The student news site of Dickinson College.

The Dickinsonian

The student news site of Dickinson College.

The Dickinsonian

Darya Mikusova: Hurdling to the Top

Darya Mikusova 24’ has lofty goals for her final season. 


Darya has cemented herself in the Dickinson record books multiple times throughout the year. Her numbers speak for themselves. She is one of the most successful Dickinson track athletes ever. 

Mikusova won the Centennial Conference Track Athlete of the week award two weeks in a row. During those weeks, she broke the Centennial Conference record in the 400 meter hurdles and broke her own school record for the 100 meter hurdles.


The senior had a unique start to her running career. She did not start running track until her junior year of high school. She says, “I didn’t really have a past of running. I just, was generally pretty good at it. I always enjoyed it. So I figured I should join the track team because it was like, easy, right? Like, It was just running. And then I got pretty good, but I didn’t really try.”


Running in college wasn’t a big goal for her. It was more something that just happened. She says, “it was something I wasn’t planning on doing, but it was like, why not, when I had the opportunity to do it.”


It seems like Darya’s mentality about track was the same for a while. She thought, I’m good at it and like it, so she continued to do it, but it was not something that was serious in her life. This mindset continued as she started her Dickinson career. She says, “freshman year, I just wasn’t locked in. It didn’t mean much to me to win races or just do well.”


Darya’s feelings switched during her sophomore outdoor season and she has never looked back. She says, “I was like, Okay. You can do great things if you actually try and push yourself.” 


I was curious about what led to the sudden mentality switch. She says, “Sophomore year, I ran a race in the same way I always would.

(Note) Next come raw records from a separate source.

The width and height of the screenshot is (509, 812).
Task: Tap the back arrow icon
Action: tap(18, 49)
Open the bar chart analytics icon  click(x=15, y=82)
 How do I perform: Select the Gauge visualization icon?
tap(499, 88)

And I did really well. Randomly, I was top 20 ranked.” She makes it clear that she was, of course, still trying, but she wasn’t thinking about wanting to beat a record or do anything more than just run a good race. After that race, howe she was inspired to think, “what can I do if I actually put my mind to it? And really focus on everything even outside of track. Like hydrating, eating good, sleeping good and I did. And then, yeah, I qualified for nationals and ever since then I was like, on to the next thing, just keep going.” 


Darya constantly evolved as a runner and as a person. She said, “I’m a different athlete and person than I was freshman year. I’m definitely more confident and I’ve matured so much. I’ve done better at not being hard on myself about one bad race. I’m proud of how far I’ve come with how I treat myself and how I approach racing. Compared to freshman year me where I didn’t really care and the sophomore and even junior year me who really built myself up… I’ve come a long way.”

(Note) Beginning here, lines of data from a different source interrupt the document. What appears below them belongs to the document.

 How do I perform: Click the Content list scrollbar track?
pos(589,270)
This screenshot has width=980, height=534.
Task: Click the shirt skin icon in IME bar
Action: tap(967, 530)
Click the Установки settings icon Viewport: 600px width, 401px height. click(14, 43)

Mikusova spent a lot of time working on herself and it paid off. Her journey is so interesting. Her description of how she found the way beyond, first, not caring that much and, then, not knowing how to be nice to herself when she struggled or didn’t do as well as she wanted, was very moving. 


Mikusova found a new level of success this year. She won her last three 400m hurdles races handily. A normal D3 race is not much of a challenge for her. 

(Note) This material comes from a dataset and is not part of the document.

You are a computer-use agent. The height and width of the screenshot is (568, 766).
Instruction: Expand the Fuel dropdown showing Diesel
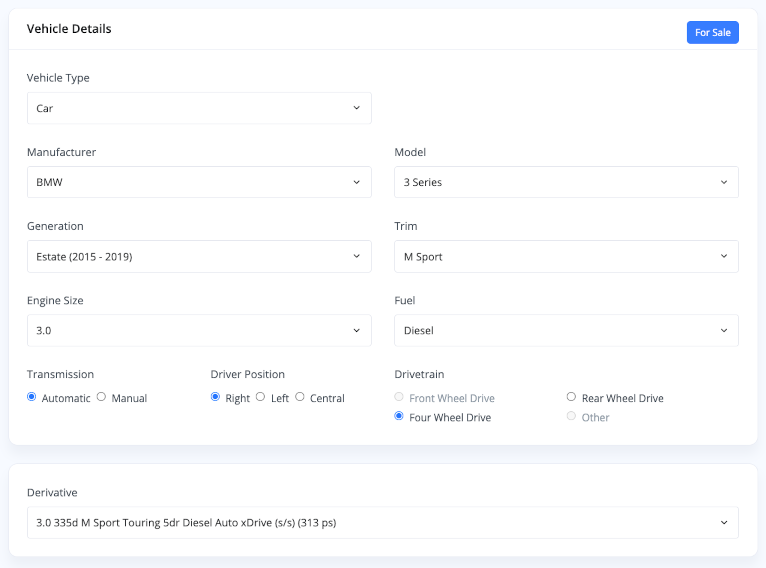[x=566, y=331]
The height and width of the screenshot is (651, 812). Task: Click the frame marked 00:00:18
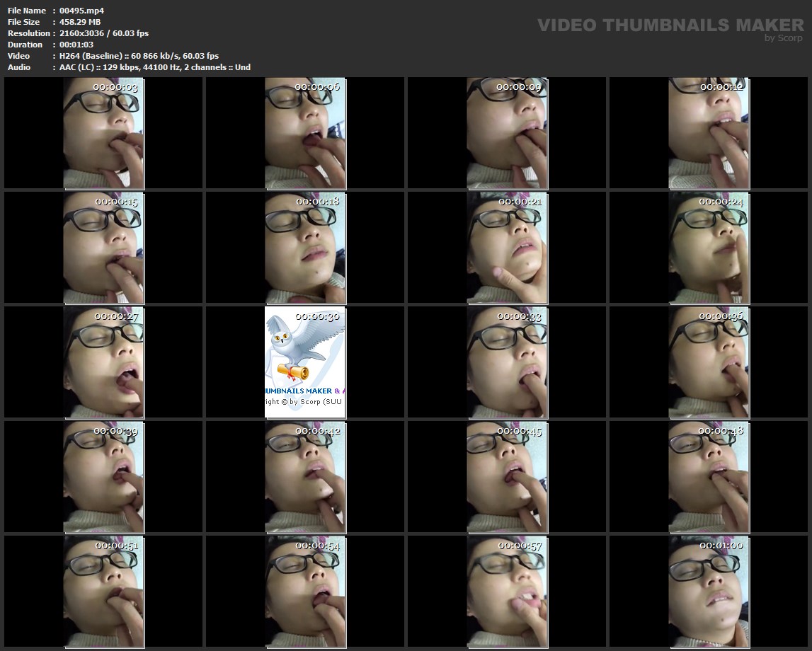click(x=305, y=248)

“I usually don’t get much competition. It’s hard for me to push myself when I’m running alone.” 


The numbers back this up. A couple weeks ago, her one minute one second time was almost eight seconds better than the second place finisher. It’s hard to exaggerate  how dominant and impressive Mikusova can be in her normal event. She absolutely blew the competition out of the water. To have such a large margin of victory in a relatively short race is absurd. Darya’s confidence is clearly warranted. 


Two weeks ago, she ran in an event with D1 runners. It was in this race that she destroyed both her personal best and the Centennial Conference record for the 400 hurdles. She said, “usually I’m going into the race knowing that I’m probably going to win, and where’s the fun in that? There was a girl in front of me which made it so much different.” 


She described how difficult it is to hit that extra gear when she is alone at the front. That wasn’t an issue at this meet. 


“Competition is good and since I don’t usually face competition, I made the best of it. It’s nice to know that even when under pressure, I can still come through. It was nice to have someone to push me and not have to push myself.”


The race was a great precursor to nationals for Mikusova. That race will be very competitive. For the second straight year, Mikusova qualified for nationals. In her junior year, she came just short of advancing to the finals. She finished ninth, with the best time in the preliminary race of anyone who didn’t advance. She ran an excellent race and broke her personal record, but it was not quite enough. She said, “when I looked up at the board I was destroyed…It’s still on my mind at all times.”


She has not shied away from that disappointment and has, in fact, embraced it. She claims it only motivated her to work harder and get stronger for this year. She called it, “one of the most defining experiences of my track career.” and added “it was heartbreaking but it made me a better athlete.”


In last year’s race at the nationals, the first nine runners all broke their personal best times. Mikusova had to deal with knowing she ran a great race, accepting it wasn’t enough that day. The heartbreak from that day fueled a new fire for her and she has hit a new level this year because of the extra work she has put in due to that defeat.  


I was interested whether Darya is able to ground herself in each race with the goal of nationals always in her head. She explained that having a consistent race plan really helps and that she is making a point to not look into the future. 


“This season I’m focused on taking it one race at a time.” 


I was curious what all the records and awards meant for her. 

“With a PR, you know you are doing something right.”

Mikusova discussed that awards and breaking records feel good, but she has to stay motivated and not get complacent. 

“It’s also about redefining success. What’s your next goal? You can’t sit around for weeks celebrating a broken record. It’s nice and it’s a confidence boost but you can’t just sit on it. It has to be and now what?”


Mikusova has worked hard to find the right mentality, effort and work rate throughout her time at Dickinson. Now she has put it all together. All that’s left is for her to do what she knows she can at nationals.